Mark Zuckerberg is a kind of visionary. He embodies the wisdom of legendary former Intel CEO Andy Grove: “Only the paranoid survive.” He looks into the future and imagines how his social network with over a billion users could be crippled and disrupted. Then he acts on his fears with bold strokes, spending $21 billion in cash and stock in the last few months on WhatsApp and Oculus VR so that he can sleep more soundly at night.

Facebook paid around $19 billion for WhatsApp, a messaging app with little revenue and little user data other than phone numbers. While the price for WhatsApp seems out of whack, it was clear that the company was concerned about slowing growth and that it would continue to lose ground to external messaging apps like WhatsApp, as well as SnapChat, WeChat, Viber, Line, Secret, Tango, Whisper and others.

Annexing WhatsApp’s 450 million users was a relatively easy decision for Zuckerberg and his board. Likewise, Facebook's $2 billion buy of Oculus VR is a hedge against a future where people could be spending more time interacting in virtual space than in real space. Virtual Reality (VR) is going to fundamentally change the user interaction model in the next 10 years.

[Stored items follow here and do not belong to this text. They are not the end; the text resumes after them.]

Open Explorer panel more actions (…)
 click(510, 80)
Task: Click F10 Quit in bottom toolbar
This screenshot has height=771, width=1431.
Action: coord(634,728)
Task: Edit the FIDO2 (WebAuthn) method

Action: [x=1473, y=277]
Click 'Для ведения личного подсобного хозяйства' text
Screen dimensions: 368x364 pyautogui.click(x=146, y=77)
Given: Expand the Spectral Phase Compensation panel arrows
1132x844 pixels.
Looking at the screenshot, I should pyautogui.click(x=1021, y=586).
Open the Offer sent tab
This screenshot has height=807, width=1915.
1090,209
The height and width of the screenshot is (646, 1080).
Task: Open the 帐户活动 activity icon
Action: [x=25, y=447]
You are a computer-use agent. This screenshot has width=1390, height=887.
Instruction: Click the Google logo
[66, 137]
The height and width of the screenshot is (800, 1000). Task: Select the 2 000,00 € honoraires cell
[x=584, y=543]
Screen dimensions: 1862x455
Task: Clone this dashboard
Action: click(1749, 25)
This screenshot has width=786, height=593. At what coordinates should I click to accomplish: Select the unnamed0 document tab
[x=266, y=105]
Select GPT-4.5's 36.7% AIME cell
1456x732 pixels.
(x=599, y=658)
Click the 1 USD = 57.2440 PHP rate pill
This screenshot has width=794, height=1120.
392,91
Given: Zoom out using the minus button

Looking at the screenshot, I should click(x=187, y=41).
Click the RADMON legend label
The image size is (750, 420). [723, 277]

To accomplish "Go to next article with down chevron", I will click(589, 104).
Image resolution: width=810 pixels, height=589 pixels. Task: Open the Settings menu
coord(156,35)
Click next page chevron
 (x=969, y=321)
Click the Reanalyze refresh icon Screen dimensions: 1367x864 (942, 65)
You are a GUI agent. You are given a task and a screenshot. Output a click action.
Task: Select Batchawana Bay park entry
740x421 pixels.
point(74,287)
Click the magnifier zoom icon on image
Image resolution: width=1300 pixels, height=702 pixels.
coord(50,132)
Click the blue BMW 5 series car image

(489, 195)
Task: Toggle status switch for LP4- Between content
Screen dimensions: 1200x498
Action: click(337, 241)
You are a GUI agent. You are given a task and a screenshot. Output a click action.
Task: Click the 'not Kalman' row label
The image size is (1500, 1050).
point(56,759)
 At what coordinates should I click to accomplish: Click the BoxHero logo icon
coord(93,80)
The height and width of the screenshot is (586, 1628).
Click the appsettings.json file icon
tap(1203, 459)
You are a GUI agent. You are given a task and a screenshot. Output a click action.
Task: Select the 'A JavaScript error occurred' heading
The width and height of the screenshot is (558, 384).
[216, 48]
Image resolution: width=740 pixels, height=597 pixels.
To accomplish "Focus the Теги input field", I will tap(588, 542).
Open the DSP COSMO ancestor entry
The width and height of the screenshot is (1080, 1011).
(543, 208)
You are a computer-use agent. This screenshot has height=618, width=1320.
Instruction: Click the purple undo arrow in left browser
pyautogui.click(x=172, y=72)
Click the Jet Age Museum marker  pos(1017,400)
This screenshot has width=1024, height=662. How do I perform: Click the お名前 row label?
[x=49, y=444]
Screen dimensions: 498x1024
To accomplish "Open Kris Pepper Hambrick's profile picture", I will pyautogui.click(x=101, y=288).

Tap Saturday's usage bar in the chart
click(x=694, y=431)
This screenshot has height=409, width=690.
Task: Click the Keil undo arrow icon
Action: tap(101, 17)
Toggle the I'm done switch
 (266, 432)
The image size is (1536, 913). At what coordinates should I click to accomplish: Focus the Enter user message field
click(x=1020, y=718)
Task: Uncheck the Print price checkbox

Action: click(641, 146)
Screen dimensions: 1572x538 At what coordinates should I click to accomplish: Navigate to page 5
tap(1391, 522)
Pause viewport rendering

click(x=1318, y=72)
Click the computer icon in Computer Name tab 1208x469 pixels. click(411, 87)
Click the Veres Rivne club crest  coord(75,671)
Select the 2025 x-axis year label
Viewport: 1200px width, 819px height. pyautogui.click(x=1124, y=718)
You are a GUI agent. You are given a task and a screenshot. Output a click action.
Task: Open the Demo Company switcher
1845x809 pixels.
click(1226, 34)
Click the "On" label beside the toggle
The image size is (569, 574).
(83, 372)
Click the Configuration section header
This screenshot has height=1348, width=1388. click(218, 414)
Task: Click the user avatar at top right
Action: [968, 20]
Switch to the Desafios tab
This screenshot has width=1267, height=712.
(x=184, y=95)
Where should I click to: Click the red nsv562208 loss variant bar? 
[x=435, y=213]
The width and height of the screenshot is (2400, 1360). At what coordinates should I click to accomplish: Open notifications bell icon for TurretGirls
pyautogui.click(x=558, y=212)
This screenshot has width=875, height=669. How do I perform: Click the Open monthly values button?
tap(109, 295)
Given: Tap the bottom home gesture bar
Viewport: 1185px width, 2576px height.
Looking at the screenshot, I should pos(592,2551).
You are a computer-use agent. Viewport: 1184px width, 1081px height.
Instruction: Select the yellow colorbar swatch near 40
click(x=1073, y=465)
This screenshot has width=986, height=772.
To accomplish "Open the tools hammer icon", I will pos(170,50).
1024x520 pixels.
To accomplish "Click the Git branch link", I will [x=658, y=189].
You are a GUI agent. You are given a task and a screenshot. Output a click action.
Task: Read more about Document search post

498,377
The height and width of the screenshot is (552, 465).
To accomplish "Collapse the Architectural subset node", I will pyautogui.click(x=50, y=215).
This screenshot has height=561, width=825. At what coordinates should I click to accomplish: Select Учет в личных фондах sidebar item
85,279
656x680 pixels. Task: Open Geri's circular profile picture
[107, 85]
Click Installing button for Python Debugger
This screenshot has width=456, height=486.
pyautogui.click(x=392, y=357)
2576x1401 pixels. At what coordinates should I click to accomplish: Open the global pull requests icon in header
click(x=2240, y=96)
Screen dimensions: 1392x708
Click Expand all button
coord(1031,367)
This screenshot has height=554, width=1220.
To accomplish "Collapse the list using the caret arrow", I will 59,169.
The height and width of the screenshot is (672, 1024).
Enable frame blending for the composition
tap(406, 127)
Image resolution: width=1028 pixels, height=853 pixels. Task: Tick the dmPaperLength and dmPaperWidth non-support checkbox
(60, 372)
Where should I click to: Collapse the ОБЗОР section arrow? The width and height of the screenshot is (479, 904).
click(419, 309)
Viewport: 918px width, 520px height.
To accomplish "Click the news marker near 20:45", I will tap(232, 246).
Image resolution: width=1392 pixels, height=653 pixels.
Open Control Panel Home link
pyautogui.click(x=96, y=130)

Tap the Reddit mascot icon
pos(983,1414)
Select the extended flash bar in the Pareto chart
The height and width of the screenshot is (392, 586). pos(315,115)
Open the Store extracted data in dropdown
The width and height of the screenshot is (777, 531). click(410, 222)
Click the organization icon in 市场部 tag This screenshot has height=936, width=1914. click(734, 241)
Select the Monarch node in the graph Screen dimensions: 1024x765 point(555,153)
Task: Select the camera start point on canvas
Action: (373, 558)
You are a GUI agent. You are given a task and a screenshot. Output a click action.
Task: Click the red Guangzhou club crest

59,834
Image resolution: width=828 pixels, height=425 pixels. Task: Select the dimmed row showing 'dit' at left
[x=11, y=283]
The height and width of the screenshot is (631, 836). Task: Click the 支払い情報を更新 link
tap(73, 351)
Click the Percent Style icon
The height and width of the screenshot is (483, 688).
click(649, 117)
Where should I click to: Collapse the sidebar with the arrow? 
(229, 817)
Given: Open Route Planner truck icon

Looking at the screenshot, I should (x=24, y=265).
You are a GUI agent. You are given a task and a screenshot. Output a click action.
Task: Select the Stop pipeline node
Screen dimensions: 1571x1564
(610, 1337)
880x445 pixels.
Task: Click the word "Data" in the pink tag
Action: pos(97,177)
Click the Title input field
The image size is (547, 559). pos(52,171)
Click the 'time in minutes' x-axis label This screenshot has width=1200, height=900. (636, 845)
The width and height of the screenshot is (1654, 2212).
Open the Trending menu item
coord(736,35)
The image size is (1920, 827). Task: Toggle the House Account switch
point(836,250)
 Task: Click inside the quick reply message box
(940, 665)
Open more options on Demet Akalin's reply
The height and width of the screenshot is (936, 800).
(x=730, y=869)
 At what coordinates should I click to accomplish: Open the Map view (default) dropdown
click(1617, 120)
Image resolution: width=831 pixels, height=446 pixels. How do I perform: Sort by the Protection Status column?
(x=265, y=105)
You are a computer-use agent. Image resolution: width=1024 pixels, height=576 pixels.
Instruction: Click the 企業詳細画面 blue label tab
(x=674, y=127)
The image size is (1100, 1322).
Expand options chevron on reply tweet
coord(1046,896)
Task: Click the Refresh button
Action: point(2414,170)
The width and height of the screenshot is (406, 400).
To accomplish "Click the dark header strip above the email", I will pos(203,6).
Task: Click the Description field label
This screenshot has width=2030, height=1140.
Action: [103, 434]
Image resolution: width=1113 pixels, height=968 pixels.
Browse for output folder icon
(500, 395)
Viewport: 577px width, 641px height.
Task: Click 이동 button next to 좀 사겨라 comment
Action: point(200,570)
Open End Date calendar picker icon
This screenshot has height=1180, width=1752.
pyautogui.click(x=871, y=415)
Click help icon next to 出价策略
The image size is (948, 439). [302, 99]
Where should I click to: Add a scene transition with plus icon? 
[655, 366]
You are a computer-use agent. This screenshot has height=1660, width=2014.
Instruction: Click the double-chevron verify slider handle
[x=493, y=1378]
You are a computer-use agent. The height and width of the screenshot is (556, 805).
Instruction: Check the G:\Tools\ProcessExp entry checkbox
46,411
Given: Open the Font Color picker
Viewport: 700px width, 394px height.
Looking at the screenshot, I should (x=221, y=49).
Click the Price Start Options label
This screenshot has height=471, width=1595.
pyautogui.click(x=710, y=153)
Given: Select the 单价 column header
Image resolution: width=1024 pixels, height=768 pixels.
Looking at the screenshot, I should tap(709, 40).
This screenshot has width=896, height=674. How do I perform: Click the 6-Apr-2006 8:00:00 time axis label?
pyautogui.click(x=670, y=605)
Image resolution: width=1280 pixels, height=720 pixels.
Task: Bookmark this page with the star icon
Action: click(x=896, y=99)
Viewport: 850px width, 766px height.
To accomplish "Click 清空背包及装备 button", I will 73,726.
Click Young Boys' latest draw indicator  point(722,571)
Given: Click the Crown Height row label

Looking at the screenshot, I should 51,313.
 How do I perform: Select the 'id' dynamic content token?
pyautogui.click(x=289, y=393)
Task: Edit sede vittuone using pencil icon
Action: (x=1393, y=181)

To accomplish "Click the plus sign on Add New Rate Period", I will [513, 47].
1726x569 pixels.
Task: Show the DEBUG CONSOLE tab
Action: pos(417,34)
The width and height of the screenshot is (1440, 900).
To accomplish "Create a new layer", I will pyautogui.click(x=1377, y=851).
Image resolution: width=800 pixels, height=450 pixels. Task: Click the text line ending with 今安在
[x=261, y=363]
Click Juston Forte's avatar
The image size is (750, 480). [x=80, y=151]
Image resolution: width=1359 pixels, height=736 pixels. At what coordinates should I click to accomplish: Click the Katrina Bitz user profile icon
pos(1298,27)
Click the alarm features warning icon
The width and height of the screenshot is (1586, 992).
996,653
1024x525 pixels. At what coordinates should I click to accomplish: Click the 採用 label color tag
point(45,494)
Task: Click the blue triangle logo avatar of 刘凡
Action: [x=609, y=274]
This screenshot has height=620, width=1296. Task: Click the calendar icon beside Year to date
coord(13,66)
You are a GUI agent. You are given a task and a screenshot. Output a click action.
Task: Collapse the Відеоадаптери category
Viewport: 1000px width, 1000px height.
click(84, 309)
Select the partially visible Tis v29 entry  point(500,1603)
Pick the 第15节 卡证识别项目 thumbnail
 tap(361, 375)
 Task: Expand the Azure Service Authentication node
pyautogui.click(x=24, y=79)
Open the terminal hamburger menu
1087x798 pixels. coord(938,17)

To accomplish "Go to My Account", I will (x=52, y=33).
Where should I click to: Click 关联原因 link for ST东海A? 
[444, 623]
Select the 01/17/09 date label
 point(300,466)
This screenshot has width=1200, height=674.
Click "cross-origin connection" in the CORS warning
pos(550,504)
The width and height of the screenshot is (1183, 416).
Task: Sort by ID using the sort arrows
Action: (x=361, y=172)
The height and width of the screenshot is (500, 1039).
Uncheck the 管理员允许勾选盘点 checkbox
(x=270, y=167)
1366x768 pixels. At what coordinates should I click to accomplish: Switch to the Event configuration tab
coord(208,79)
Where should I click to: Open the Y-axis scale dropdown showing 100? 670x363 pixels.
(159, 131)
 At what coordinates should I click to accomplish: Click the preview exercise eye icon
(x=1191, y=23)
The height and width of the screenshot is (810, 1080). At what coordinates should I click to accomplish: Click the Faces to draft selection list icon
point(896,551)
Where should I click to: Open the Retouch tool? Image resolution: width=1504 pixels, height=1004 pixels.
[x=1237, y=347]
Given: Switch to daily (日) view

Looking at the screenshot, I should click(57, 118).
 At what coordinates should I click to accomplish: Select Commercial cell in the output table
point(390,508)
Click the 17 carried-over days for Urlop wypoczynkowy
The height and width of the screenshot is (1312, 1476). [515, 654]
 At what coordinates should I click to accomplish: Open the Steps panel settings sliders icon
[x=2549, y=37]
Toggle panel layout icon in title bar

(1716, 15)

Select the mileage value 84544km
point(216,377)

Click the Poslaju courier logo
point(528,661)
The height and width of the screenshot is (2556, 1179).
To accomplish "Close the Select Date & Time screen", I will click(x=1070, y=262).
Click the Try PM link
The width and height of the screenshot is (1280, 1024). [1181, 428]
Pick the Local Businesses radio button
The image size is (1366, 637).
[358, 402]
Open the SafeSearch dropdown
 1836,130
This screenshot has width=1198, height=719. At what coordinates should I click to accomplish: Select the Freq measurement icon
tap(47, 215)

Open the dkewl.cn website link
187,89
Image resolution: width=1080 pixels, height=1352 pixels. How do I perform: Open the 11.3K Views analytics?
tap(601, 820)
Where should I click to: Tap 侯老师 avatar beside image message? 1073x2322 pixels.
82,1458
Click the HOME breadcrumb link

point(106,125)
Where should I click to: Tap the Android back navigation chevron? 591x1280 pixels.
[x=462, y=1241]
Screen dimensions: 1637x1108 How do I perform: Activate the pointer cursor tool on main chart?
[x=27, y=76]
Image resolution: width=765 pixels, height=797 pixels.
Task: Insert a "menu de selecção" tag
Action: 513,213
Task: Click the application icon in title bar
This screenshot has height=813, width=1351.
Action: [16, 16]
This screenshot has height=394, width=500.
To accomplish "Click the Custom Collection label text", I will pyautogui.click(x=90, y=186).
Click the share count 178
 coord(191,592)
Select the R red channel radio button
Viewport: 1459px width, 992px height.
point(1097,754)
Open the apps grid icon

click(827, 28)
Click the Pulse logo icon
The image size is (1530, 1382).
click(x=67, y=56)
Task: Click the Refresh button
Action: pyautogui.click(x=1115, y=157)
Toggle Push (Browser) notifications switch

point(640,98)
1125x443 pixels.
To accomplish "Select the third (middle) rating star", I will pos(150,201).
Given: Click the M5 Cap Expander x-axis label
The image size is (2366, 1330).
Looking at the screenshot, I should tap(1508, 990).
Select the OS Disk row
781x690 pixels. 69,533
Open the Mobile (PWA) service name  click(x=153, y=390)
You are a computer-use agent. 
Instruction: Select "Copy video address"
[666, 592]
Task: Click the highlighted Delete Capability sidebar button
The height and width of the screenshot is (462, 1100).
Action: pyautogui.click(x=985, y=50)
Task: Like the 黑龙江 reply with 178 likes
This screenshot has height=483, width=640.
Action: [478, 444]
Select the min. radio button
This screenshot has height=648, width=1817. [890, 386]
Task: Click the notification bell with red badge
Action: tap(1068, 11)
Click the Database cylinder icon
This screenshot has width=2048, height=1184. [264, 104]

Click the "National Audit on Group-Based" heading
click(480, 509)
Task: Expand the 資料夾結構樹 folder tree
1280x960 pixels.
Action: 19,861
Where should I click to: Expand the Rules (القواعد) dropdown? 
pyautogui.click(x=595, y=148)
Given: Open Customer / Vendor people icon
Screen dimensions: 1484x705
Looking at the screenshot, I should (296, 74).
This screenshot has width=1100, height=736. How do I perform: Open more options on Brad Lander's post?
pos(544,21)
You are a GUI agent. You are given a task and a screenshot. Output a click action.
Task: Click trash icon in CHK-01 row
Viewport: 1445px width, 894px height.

Why Oculus? The startup hasn’t even shipped a product yet, although it has 75,000 pre-orders for its Oculus Rift 3D gaming headset. Zuckerberg is betting $2 billion that the fledgling company can be a platform for moving Facebook interactions and much more into virtual space.

“We going to make Oculus a platform for many other experiences. Imagine enjoying a court side seat at a game, studying in a classroom of students and teachers all over the world or consulting with a doctor face-to-face -- just by putting on goggles in your home," Zuckerberg wrote in a Facebook post on the deal. “This is really a new communication platform. By feeling truly present, you can share unbounded spaces and experiences with the people in your life. Imagine sharing not just moments with your friends online, but entire experiences and adventures.”

The social graph and all the data associated with interacting with the real world is gradually moving to the borderless, 3D virtual world. Paranoia sets in when Zuckerberg imagines how Google Glass, Google Now, Google +, Google Knowledge Graph and an Oculus Rift or Meta's 3D glasses could become the VR platform for the future.

Oculus VR may not turn out to be what Facebook needs to enter virtual reality, but it's likely the first of many acquisitions in that area. Ten years into his stewardship of Facebook, Zuckerberg is showing that he is a capable disruptor of his own company. As Andy Grove warned in his book, “The person who is the star of previous era is often the last one to adapt to change, the last one to yield to logic of a strategic inflection point and tends to fall harder than most.”